- TASK DESCRIPTION -
When a line in the records includes the string "Instagram", it goes into the tally; report that tally alone.

Stored data
┌────────

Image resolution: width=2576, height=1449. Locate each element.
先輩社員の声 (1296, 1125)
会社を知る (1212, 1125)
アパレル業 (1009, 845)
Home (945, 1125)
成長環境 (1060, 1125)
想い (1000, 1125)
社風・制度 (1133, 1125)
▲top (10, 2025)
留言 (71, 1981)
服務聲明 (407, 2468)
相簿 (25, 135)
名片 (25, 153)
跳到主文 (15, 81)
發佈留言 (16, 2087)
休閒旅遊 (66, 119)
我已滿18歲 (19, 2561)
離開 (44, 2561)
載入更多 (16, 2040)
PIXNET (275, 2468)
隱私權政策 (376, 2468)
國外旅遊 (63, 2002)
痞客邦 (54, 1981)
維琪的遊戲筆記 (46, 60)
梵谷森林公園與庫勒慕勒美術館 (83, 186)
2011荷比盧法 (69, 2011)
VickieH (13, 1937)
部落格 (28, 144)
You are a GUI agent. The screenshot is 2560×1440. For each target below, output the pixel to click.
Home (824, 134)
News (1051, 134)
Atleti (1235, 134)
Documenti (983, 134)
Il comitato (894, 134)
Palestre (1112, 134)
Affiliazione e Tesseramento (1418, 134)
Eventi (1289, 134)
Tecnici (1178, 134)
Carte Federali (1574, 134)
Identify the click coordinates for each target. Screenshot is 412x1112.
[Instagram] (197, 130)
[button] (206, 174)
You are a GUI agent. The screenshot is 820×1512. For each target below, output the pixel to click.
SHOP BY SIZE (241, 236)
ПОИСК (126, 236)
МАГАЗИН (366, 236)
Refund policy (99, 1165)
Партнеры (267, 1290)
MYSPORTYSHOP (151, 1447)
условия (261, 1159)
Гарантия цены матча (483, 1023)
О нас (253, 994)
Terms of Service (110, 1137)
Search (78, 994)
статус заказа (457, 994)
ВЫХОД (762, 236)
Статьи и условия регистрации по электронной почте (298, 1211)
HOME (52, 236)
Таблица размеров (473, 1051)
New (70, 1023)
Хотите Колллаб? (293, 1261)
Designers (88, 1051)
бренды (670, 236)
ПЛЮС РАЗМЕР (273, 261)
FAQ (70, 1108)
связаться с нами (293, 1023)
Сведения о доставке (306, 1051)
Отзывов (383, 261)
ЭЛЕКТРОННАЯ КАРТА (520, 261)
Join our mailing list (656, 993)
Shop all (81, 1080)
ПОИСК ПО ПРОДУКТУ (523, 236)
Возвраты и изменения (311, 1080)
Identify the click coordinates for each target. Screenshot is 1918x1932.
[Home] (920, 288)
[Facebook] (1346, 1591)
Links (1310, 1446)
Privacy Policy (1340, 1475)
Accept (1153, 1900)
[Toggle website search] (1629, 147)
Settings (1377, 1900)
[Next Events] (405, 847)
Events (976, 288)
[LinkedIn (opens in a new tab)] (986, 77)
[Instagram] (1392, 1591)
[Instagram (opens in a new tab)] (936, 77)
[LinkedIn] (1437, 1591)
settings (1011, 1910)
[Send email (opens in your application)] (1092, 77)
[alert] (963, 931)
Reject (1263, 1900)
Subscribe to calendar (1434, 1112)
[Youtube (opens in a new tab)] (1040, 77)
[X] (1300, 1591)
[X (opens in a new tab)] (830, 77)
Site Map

└────────

- SOLVED PROBLEM -
3